OBJECTIVE 1: Identify each line in the rows below that contains the string "width", and copy those lines.

800m, remember the semiperimeter (s) is half of the perimeter... in this case (1/2)(28)=14. Plugging that into the equation yields (48/7)^(1/2)
That's really impressive that you were able to derive the formula using the perimeter though.

caltech07- no, I never derived the formula-- I actually also saw it in a math book. I am amazed that it comes down to such a simple equation (btw, it works with all triangles, not just right and isosceles). If you remember heron's formula, you will notice that the area of the circle is equal to the area of the triangle squared times pi divided by the semiperimeter squared... strange. You might wanna check out 800m's post for a derivation...

 By 800m on Sunday, December 29, 2002 - 06:49 pm: Edit

Oh, sorry I overlooked the word semiperimeter...

 By vp on Monday, December 30, 2002 - 01:15 pm: Edit

HEEEEELLLLLLLLLLLOOOOOOOOOOOOO u guys
is this one big joke or what
who said???????
hehehehheeh
LOL
ROFLOL

 By vp on Monday, December 30, 2002 - 01:19 pm: Edit

ROLLING ON THE FLOOORRRRRRRRRR
hehehehhehee
u can go on and on about ur great semi-perimeter/trig/identity/ and...ahemm...co-ordinate plane or whatever..this is just SIMPLE triangles...similar triangles...the answer is NOT 48/7pi
its
256pi/49

 By BritGirl on Monday, December 30, 2002 - 01:49 pm: Edit

Pat- ur semiperimeter formula is called Hero's formula, derived ages ago. Good job guys, wish I read the question earlier, would have had fun solving it Got any more Pat?

Dataset excerpt
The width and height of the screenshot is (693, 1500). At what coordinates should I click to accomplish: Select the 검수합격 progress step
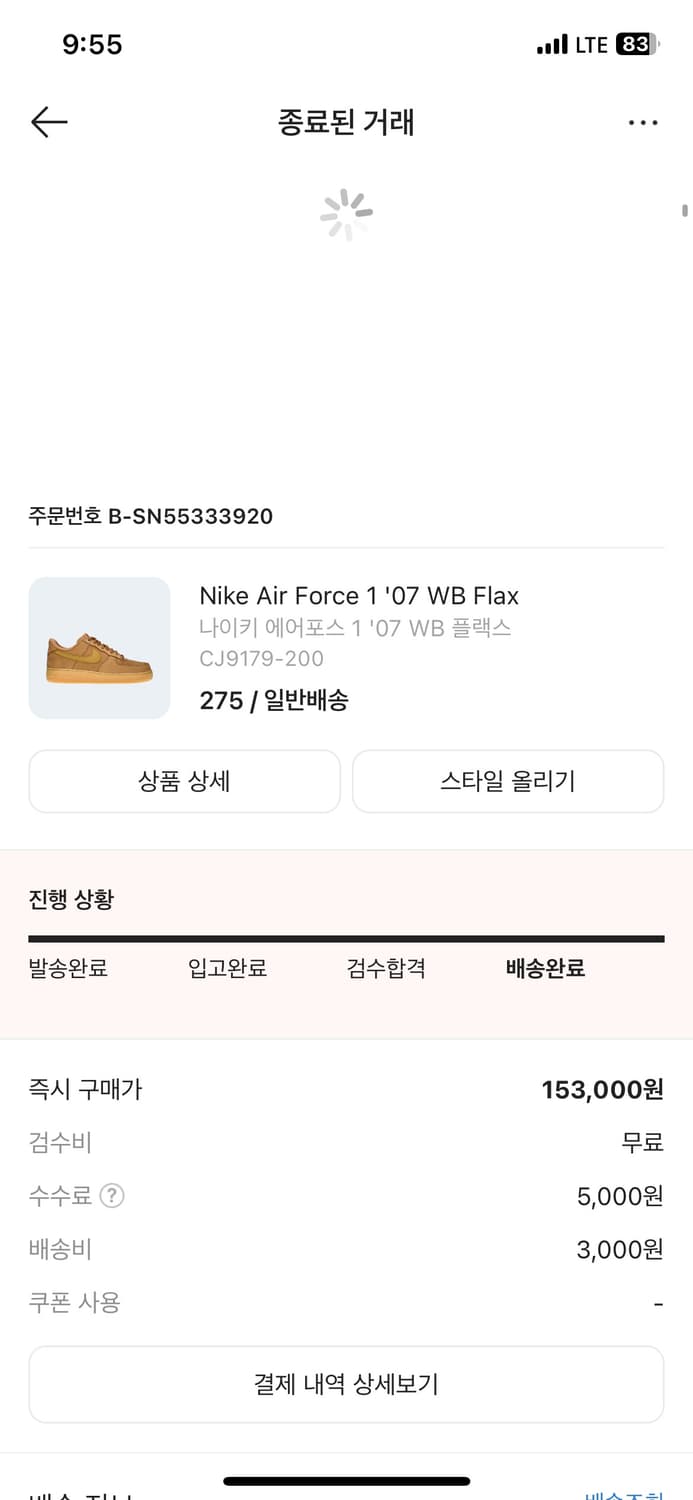click(386, 968)
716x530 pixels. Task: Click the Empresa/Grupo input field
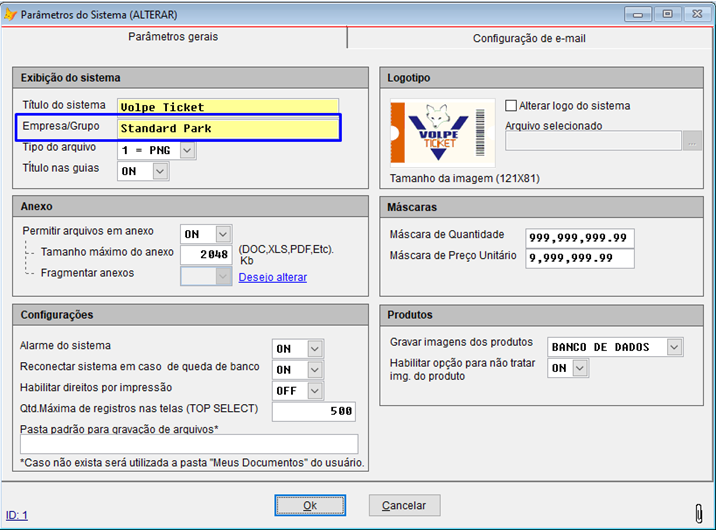[228, 128]
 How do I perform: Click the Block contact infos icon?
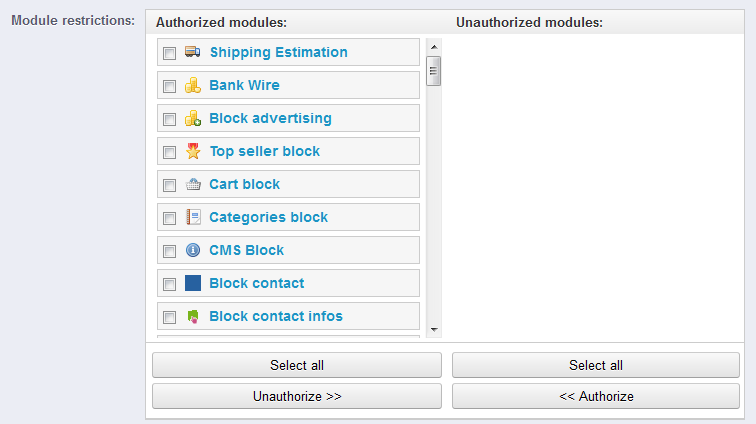[193, 316]
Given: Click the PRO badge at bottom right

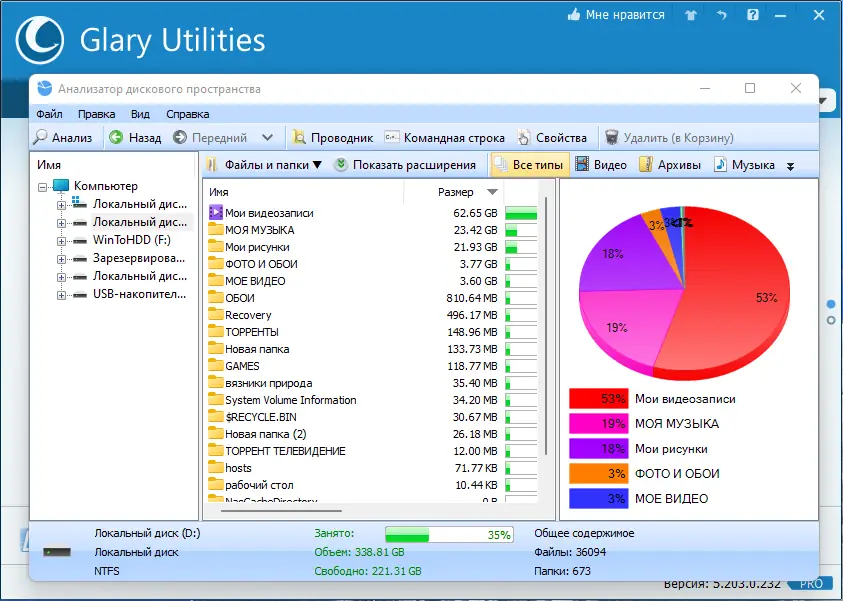Looking at the screenshot, I should (x=811, y=583).
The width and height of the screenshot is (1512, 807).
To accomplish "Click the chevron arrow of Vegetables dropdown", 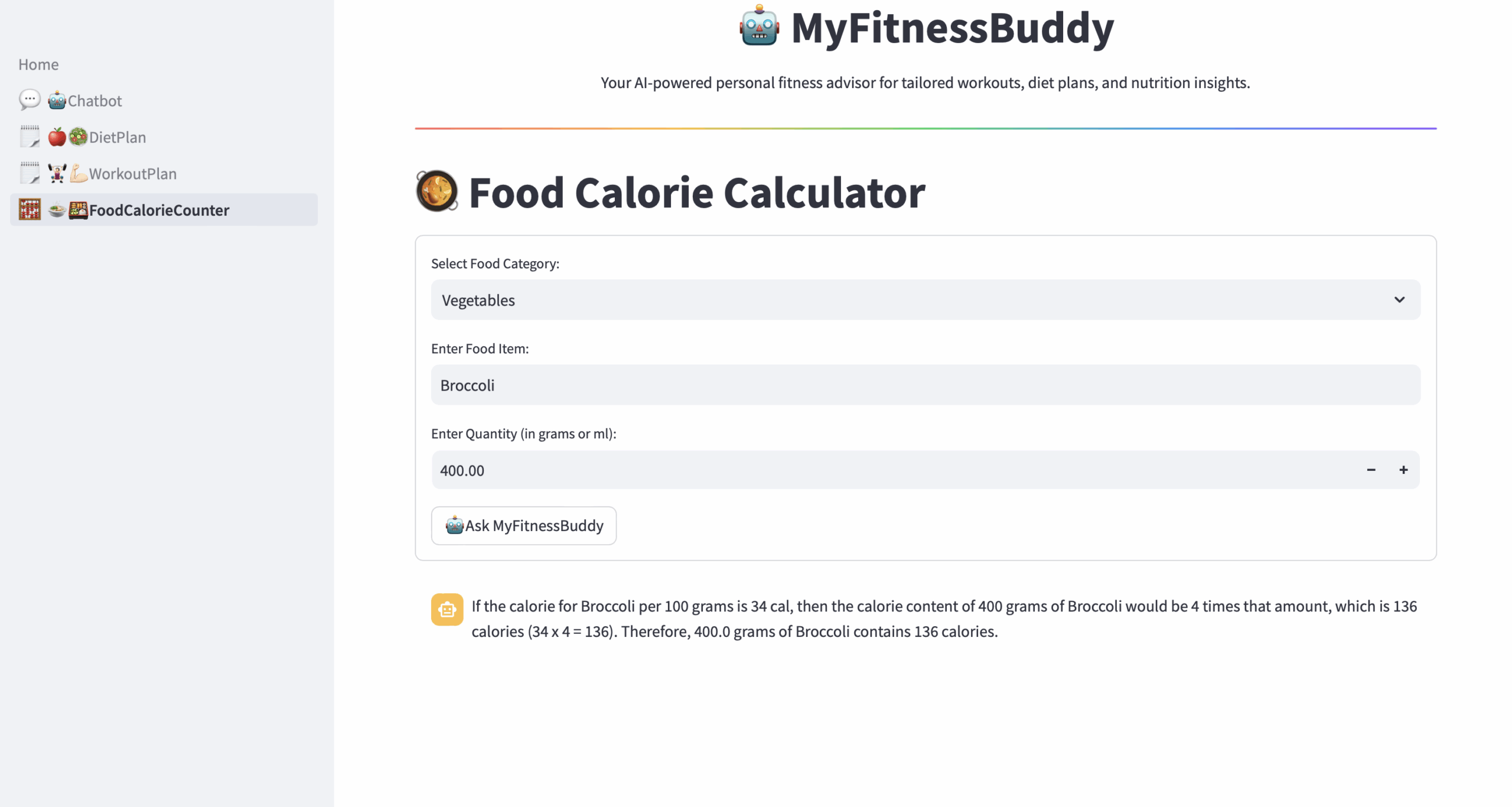I will click(1399, 300).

OBJECTIVE 2: In the forum thread above, what name does BritGirl give to Pat's semiperimeter formula?

WRITTEN RESPONSE 1:
The width and height of the screenshot is (693, 1500). At what coordinates should I click to accomplish: Select the 검수합격 progress step
The width and height of the screenshot is (1512, 807).

WRITTEN RESPONSE 2: Hero's formula